MANUSCRIPT AVAILABLE!
An excerpt from Burn Chart: A Memoir by Tom Hansen
“I had been giving my customers nicknames, usually based on physical appearance because there were so many it was easier to remember them that way. But there were a few who didn’t need a nickname, like Dylan. One of my musician customers, he had a band called Earth, a noise band signed to the Sub Pop label. Shortly after I started selling to him, he’d seen me play while I was hanging around his apartment, and asked me to play on an album he was recording. We went down to Triangle Studios one night, stoned out of our minds and I played, badly I think, on a couple of songs for the album Pentastar: In the Style of Demons.
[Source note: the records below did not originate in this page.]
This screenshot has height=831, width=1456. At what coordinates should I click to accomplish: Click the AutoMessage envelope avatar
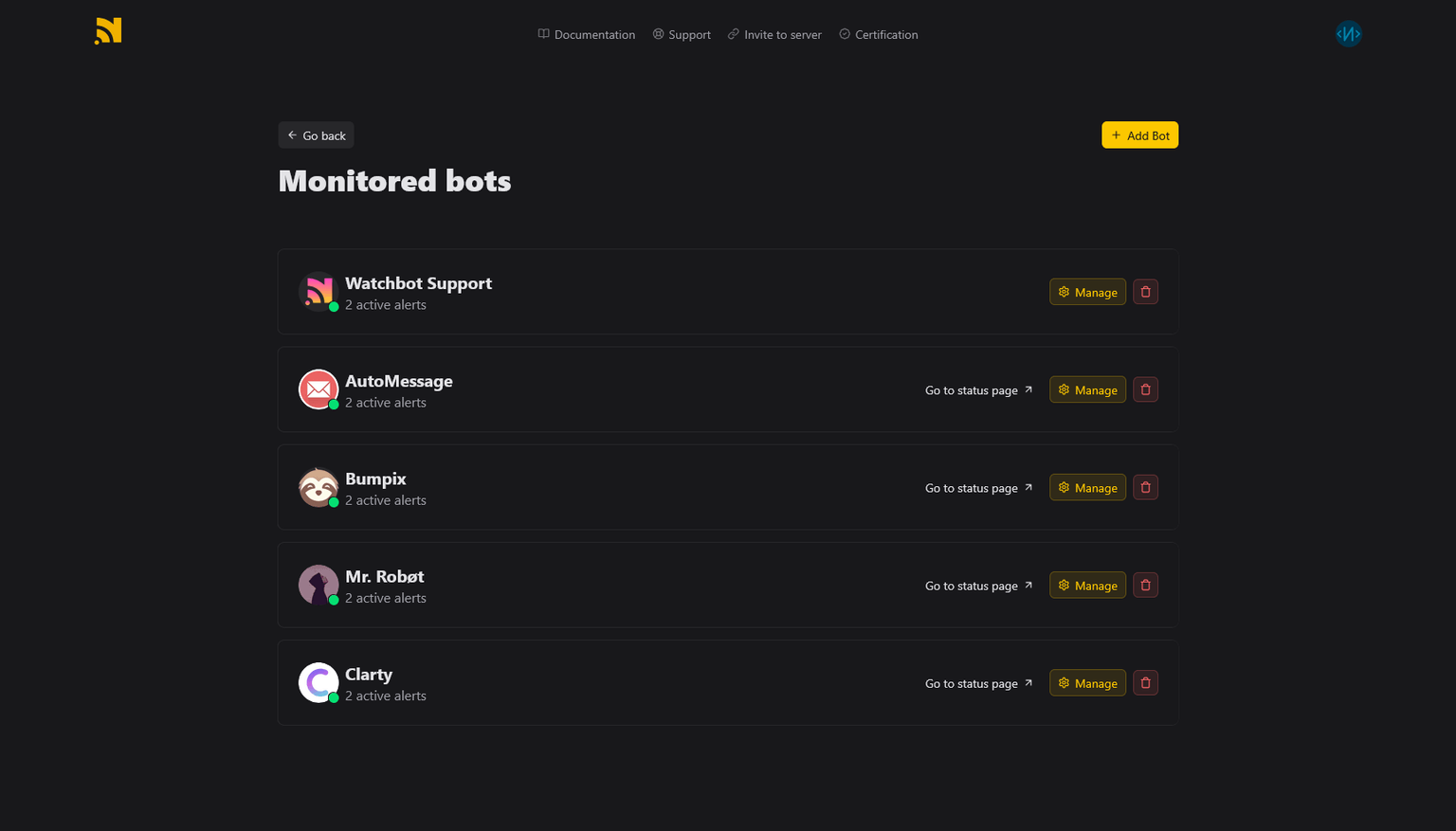click(318, 389)
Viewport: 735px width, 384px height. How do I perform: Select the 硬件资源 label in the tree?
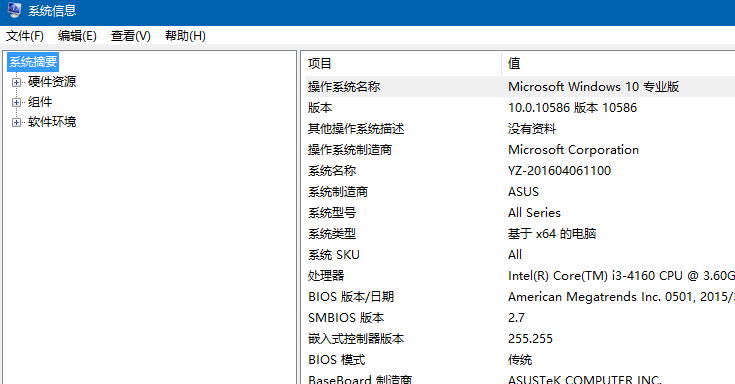click(x=52, y=82)
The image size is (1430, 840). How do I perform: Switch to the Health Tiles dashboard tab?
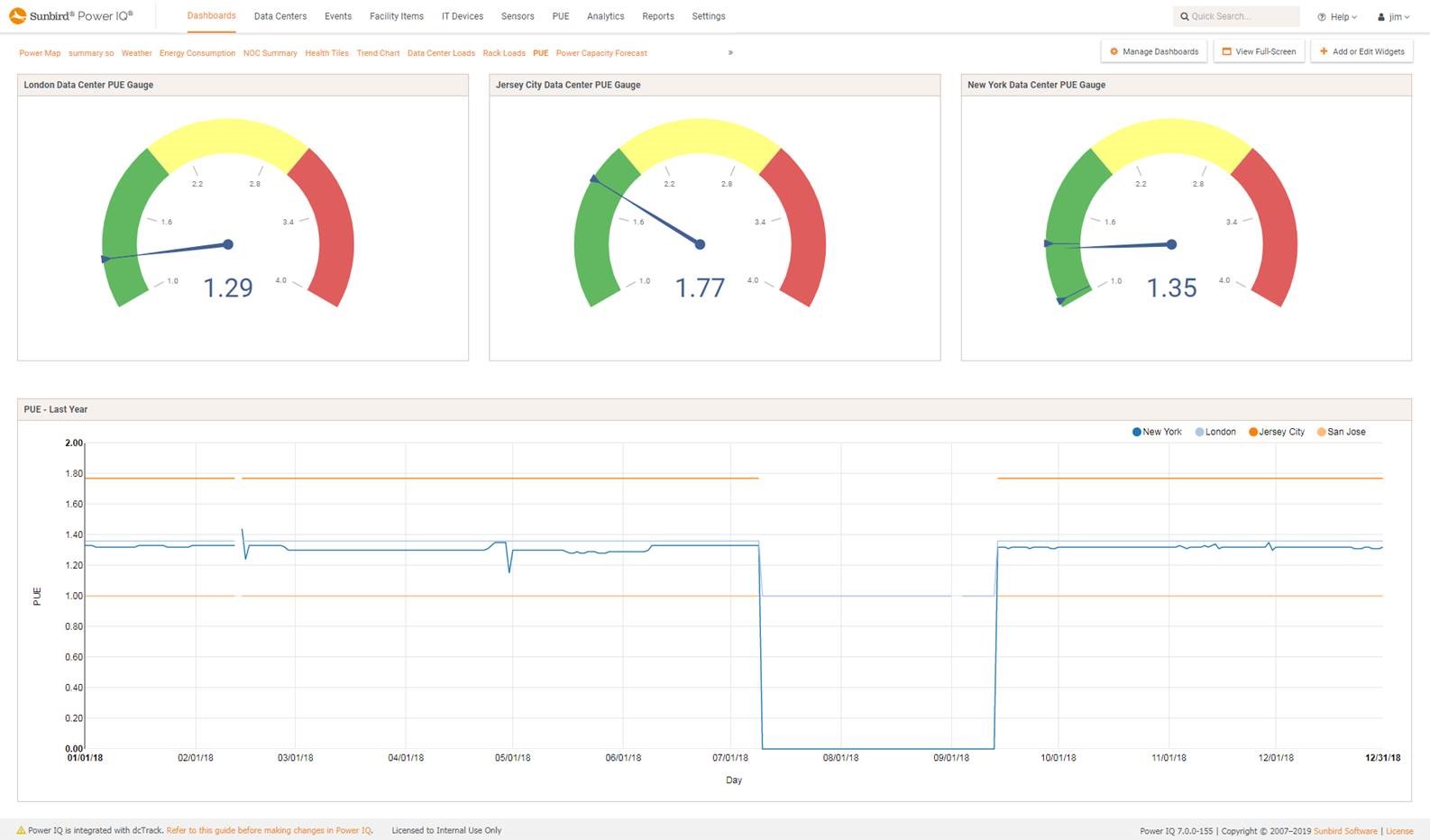coord(326,53)
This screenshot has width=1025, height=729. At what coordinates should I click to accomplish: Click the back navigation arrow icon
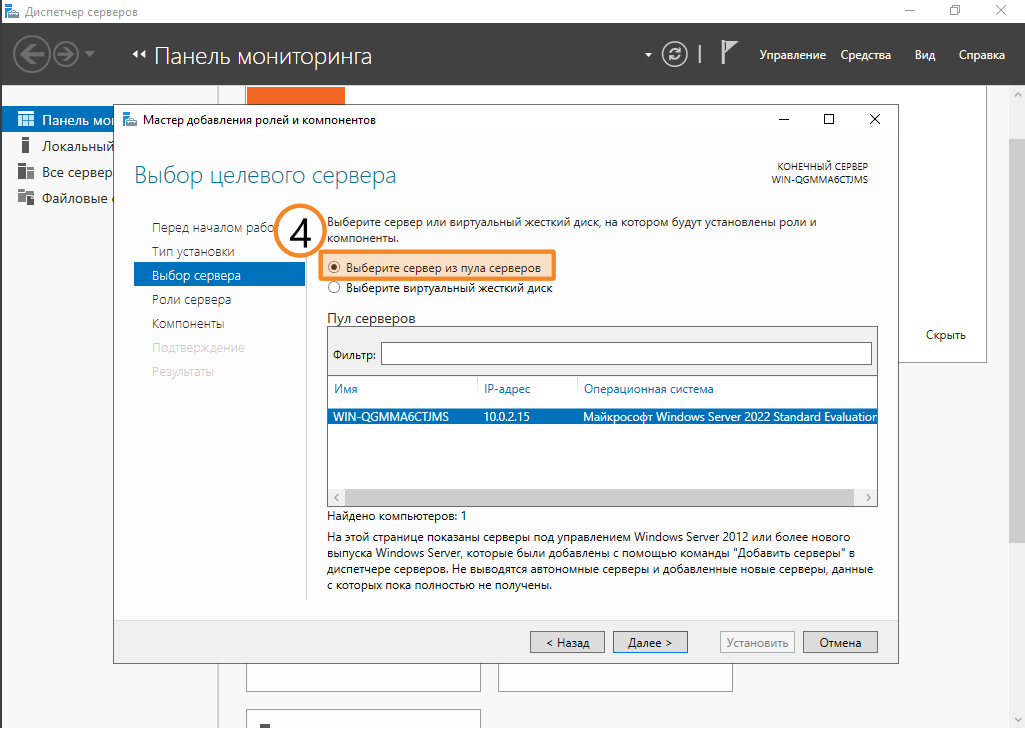[x=32, y=54]
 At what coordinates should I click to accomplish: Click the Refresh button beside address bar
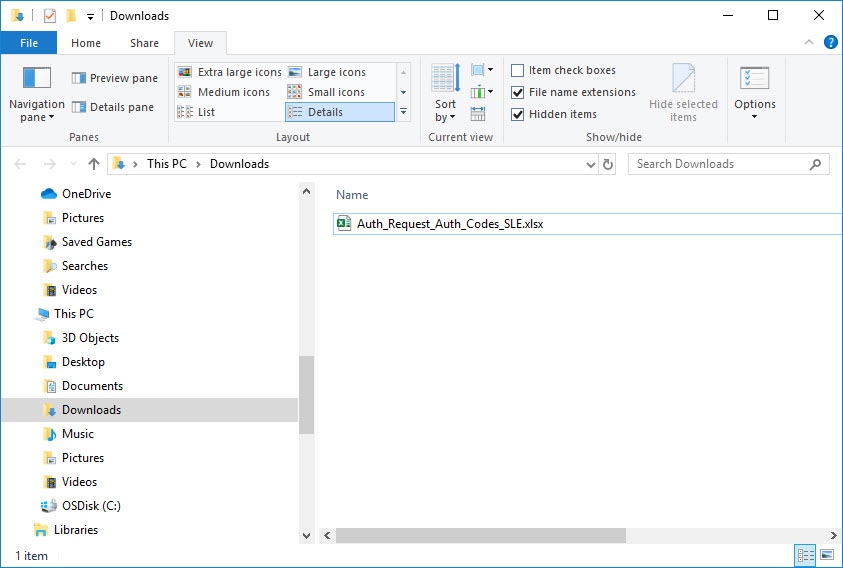pyautogui.click(x=608, y=164)
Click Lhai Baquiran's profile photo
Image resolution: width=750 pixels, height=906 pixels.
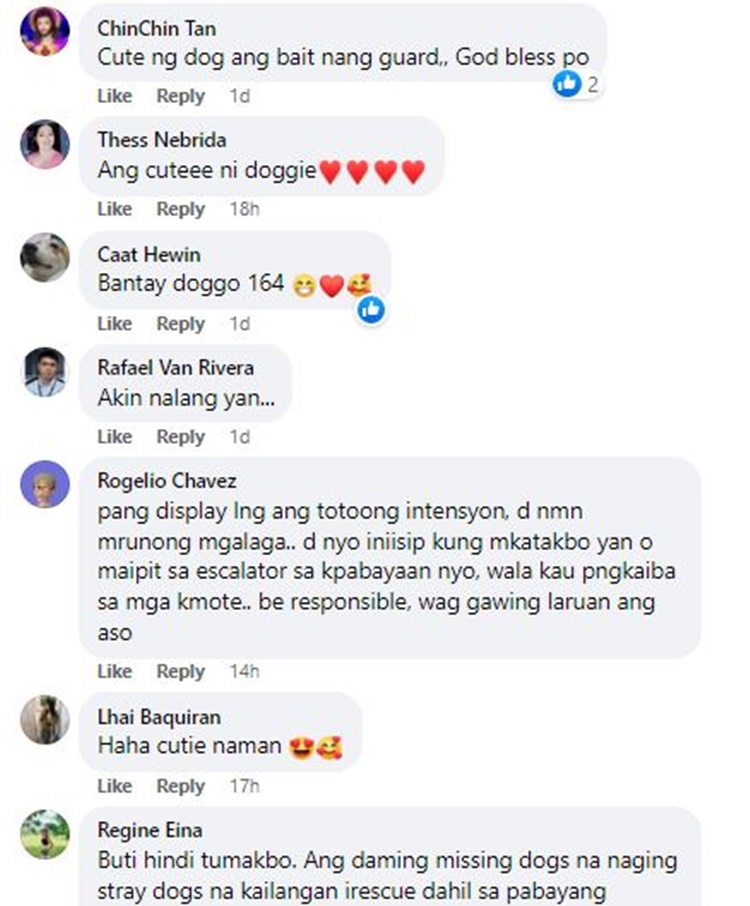point(45,719)
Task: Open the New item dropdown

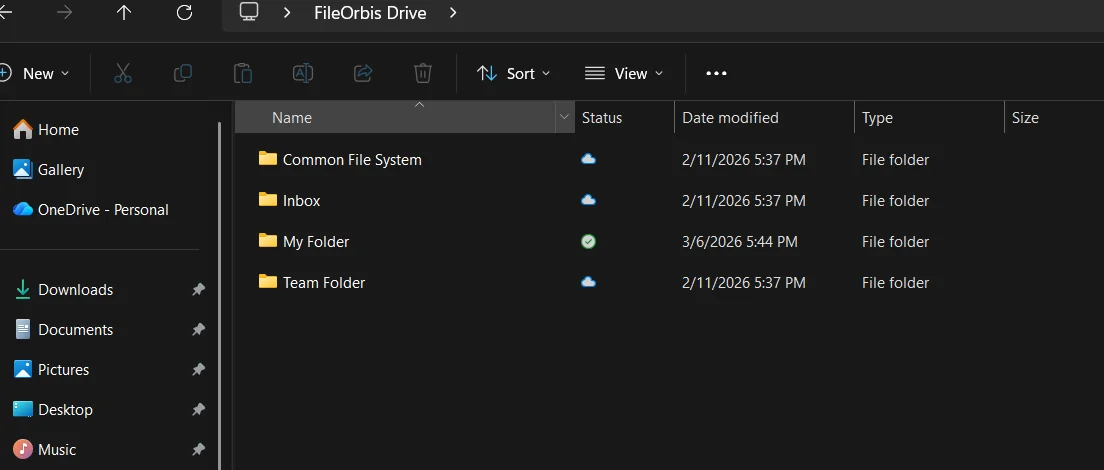Action: [x=36, y=73]
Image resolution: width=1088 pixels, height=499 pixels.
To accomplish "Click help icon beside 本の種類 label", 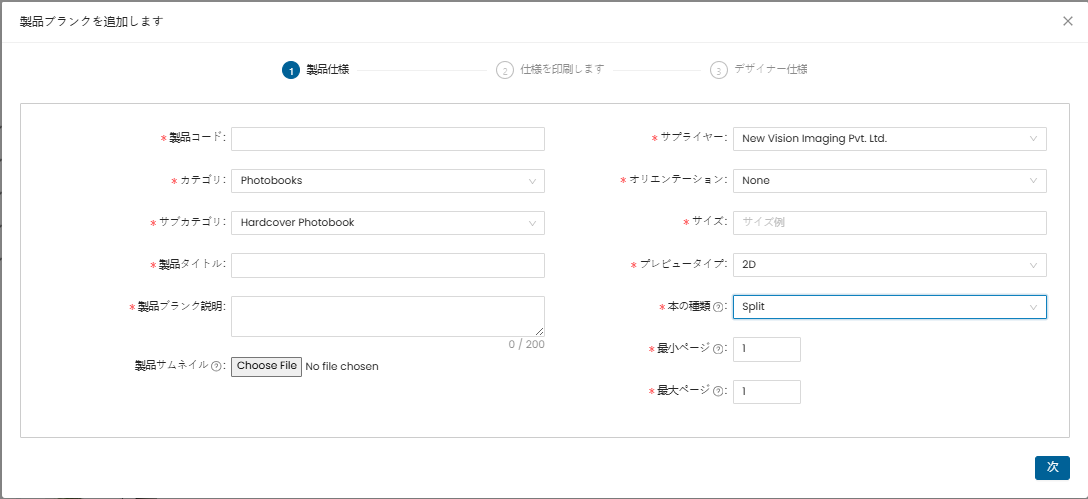I will [x=718, y=307].
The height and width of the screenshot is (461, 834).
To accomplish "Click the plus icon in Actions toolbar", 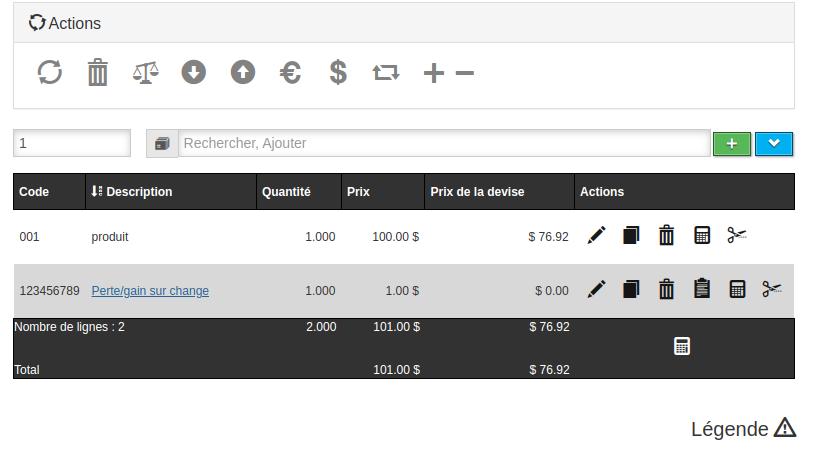I will coord(433,73).
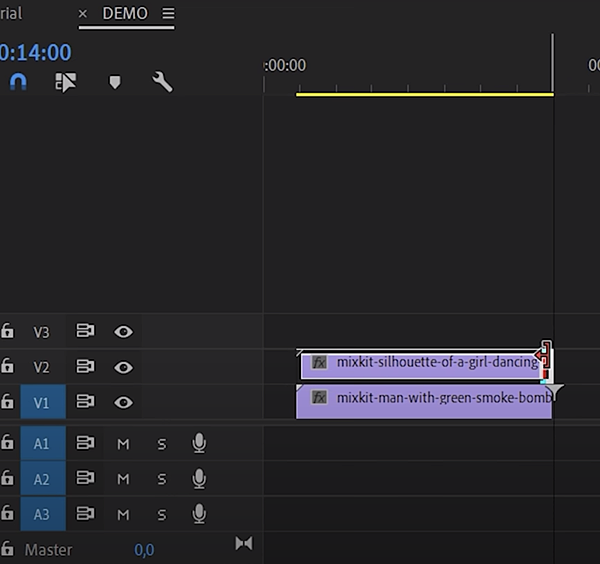This screenshot has width=600, height=564.
Task: Open the DEMO sequence panel menu
Action: point(168,14)
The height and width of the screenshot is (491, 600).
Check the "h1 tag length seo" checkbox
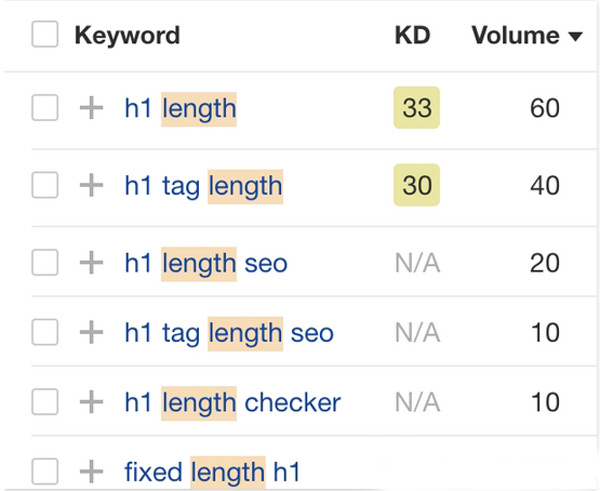pos(45,333)
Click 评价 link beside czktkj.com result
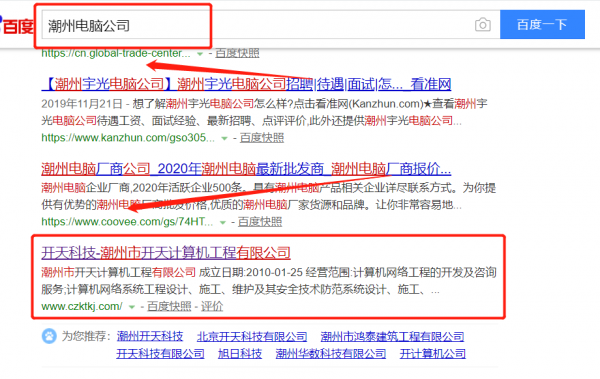Viewport: 600px width, 379px height. coord(212,306)
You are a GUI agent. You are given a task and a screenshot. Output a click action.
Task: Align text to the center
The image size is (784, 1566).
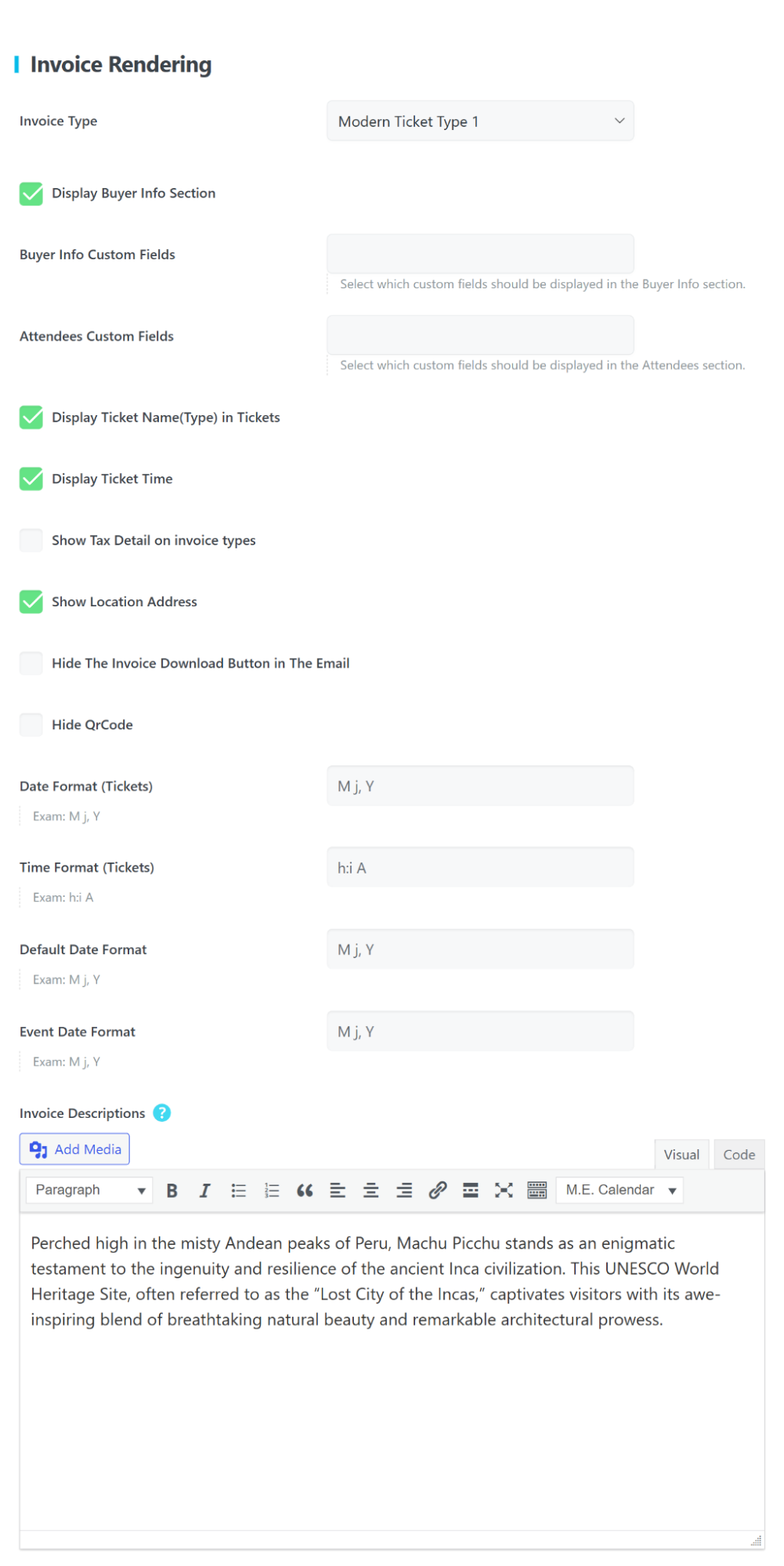coord(370,1190)
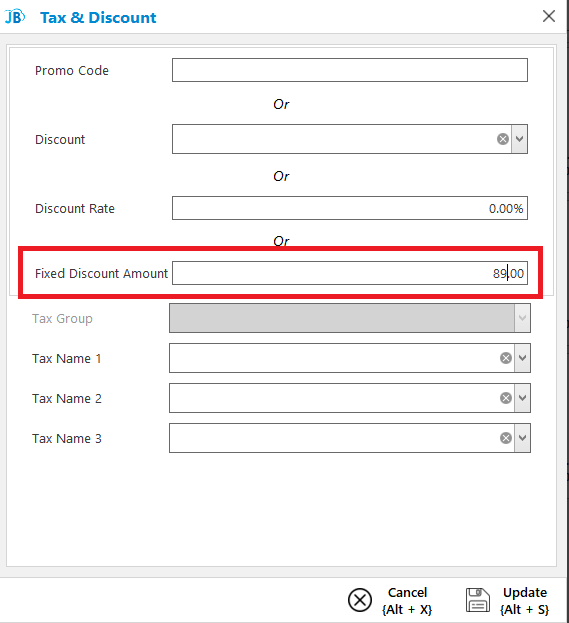569x623 pixels.
Task: Clear Tax Name 1 selection icon
Action: [x=505, y=358]
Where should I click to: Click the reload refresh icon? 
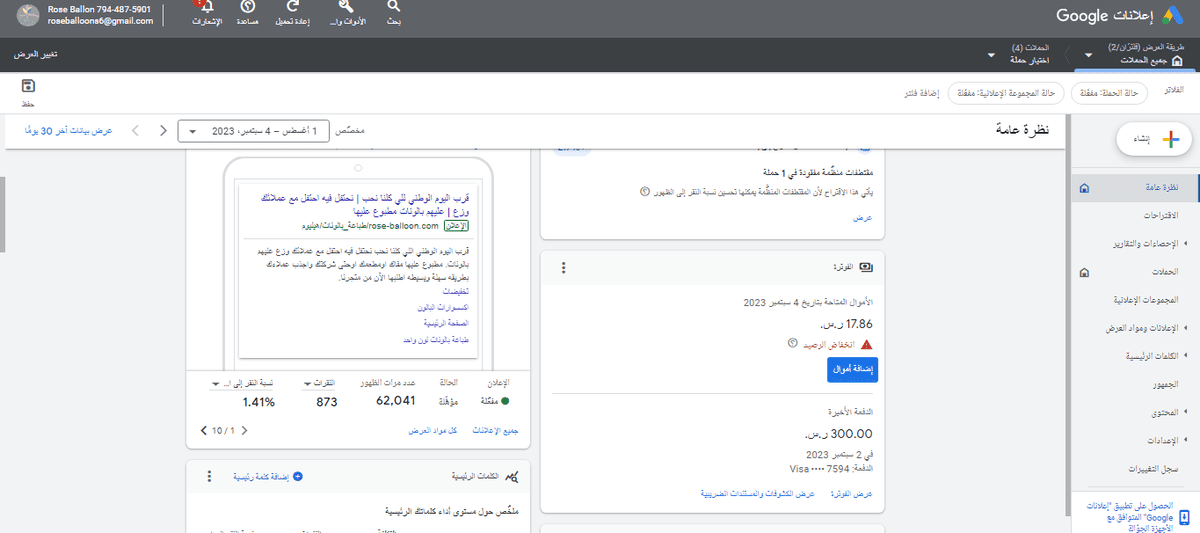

It was Dylan who introduced me to his best friend Kurt Cobain, another customer who didn’t need a nickname.”
In over 20 years as an agent, I have never seen a manuscript like this one. It came to me from the author’s profs at the Canadian university where he wrote it as his master’s thesis. But it tells a quintessentially American story. It has gone out today to 18 US editors, and will be added to our Frankfurt catalogue.
What if James Frey and J.T. LeRoy included documentary proof of their claims in their books? That’s what we have here — an astonishing, often gruesome, no-holds-barred tale of heroin addiction and recovery in Seattle in the 1990s that is documented with medical charts and newspaper articles. The passage excerpted above, selected to get your attention, is the only one that offers us a major celebrity. The book opens with a burn chart that looks as if it must have been written post-mortem: in 1999, Hansen’s skeletal, malnourished body was nothing more than a collection of open sores and dissolving bones, with three kinds of hepatitis. Burn Chart documents his recovery, with flashbacks telling us how he got to the state he is in. Along the way we learn about outrageous youthful escapades, the discovery of the amazing facts of his parentage, and the hard truth about his own responsibility for his fate.
Tom Hansen is real writer, and has a degree to prove it (see the cover page of the manuscript). Not just another junkie memoir, Burn Chart is a short, tightly written, powerful, and often painful-to-read document that is sure to become a classic. I can see it becoming required reading for every high school kid who is attracted to the “glamour” of the junkie lifestyle. Far from romanticizing it, Burn Chart offers the brutal truth. It will serve not only as a gut-punching deterrent between covers, but also as a clarion call for enlightenment in the way our culture deals with drugs.